Pressure cooker Manhattan clam chowder. This delicious soup cooked in a pressure cooker and uses quahog clams, also known as chowder clams, which have a firmer texture and stronger flavor than smaller littlenecks.

More Pressure Cooker Recipes

Pressure Cooker Manhattan Clam Chowder

Ingredients

  • 1 pound (480 g) container shucked clams with juice
  • 2-3 slices bacon, coarsely chopped
  • 1 large yellow onion, peeled and chopped
  • 3 ribs celery with leaves, diced
  • 1 medium carrot, peeled and diced
  • 1 small fennel bulb, trimmed,cored and chopped
  • 1/2 teaspoon dried thyme
  • 2 pinches cayenne pepper
  • 1 ¼ pounds (600 g) Yucon Gold potatoes, peeled and diced
  • 28 oz (840 ml) can whole plum tomatoes in juice, juice reserved, tomatoes chopped
  • 3 cups (750 ml) bottled clam juice
  • 2 cups (500 ml) chicken broth
  • chopped green onions for garnish
  • a very fruity virgin olive oil for drizzling
  • salt and freshly ground black pepper to taste

Method

Step 1

Drain clams, reserving a liquid. Add reserved liquid to the other liquids as a part of the clam juice proportions (3 cups total). Chop the clams and set aside.

Step 2

Add chopped bacon to pressure cooker and cook over medium heat until crisp. Using a slotted spoon, transfer to paper towel and pat it dry. If the bacon has not rendered 3 tablespoons fat, add more butter or oil.

Step 3

Add onion and cook, until it begins to soften (for about 3 minutes). Stir in celery, carrot, fennel, thyme and cayenne pepper. Cook, stirring, for a further 1 minute.

Step 4

Stir in potatoes, reserved bacon and tomatoes with their juices.
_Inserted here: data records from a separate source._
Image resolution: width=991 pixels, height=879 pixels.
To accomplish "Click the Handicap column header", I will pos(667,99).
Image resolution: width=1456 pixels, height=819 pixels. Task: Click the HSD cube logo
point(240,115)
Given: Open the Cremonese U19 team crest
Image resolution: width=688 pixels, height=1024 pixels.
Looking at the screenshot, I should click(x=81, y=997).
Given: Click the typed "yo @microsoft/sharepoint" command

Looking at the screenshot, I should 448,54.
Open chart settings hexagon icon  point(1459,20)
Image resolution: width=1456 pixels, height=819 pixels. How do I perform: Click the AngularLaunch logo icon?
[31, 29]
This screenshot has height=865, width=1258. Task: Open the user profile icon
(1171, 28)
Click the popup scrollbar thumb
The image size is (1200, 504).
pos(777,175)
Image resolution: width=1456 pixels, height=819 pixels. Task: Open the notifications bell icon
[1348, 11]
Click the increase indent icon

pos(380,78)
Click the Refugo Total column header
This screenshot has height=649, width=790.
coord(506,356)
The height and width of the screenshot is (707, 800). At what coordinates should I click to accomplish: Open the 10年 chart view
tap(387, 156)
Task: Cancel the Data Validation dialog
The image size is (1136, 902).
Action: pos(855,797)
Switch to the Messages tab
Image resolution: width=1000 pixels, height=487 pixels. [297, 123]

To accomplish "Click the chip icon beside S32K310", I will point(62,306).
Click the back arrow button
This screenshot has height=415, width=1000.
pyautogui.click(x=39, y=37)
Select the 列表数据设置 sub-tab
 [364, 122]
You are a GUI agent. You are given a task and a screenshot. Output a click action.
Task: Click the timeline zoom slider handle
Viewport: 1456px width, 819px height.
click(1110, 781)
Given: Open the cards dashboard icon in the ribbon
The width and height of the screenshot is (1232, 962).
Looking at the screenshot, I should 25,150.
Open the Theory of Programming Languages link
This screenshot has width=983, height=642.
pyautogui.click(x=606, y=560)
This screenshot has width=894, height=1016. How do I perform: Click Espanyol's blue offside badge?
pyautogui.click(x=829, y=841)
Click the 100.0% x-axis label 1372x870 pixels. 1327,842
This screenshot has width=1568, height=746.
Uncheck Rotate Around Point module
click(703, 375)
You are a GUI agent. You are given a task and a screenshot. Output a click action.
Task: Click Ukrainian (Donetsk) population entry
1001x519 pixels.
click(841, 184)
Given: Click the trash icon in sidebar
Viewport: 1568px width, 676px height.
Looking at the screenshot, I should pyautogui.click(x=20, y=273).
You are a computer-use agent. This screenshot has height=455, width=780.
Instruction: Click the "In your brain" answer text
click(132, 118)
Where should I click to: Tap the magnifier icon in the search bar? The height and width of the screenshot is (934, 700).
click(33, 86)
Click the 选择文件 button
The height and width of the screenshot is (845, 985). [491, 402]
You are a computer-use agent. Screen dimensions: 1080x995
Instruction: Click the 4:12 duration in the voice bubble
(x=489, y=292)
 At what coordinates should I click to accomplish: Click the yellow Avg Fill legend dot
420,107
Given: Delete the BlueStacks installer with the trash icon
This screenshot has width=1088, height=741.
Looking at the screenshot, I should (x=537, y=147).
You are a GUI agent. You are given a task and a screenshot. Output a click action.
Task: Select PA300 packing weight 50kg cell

Gradually pour in the clam juice and broth. It will just cover cooked vegetables.

Step 5

Close pressure cooker. Set burner heat to high. When pressure cooker reaches high pressure, reduce burner heat to low.

Step 6

Remove the pot from the heat. Carefully open pressure cooker. stand for 10 minutes.

Step 7

Add chopped clams and bring to a simmer over medium heat. Season to taste with salt and black pepper.

Step 8

Ladle clam chowder into soup bowls. Sprinkle with chopped green onions and drizzle with olive oil. Serve hot.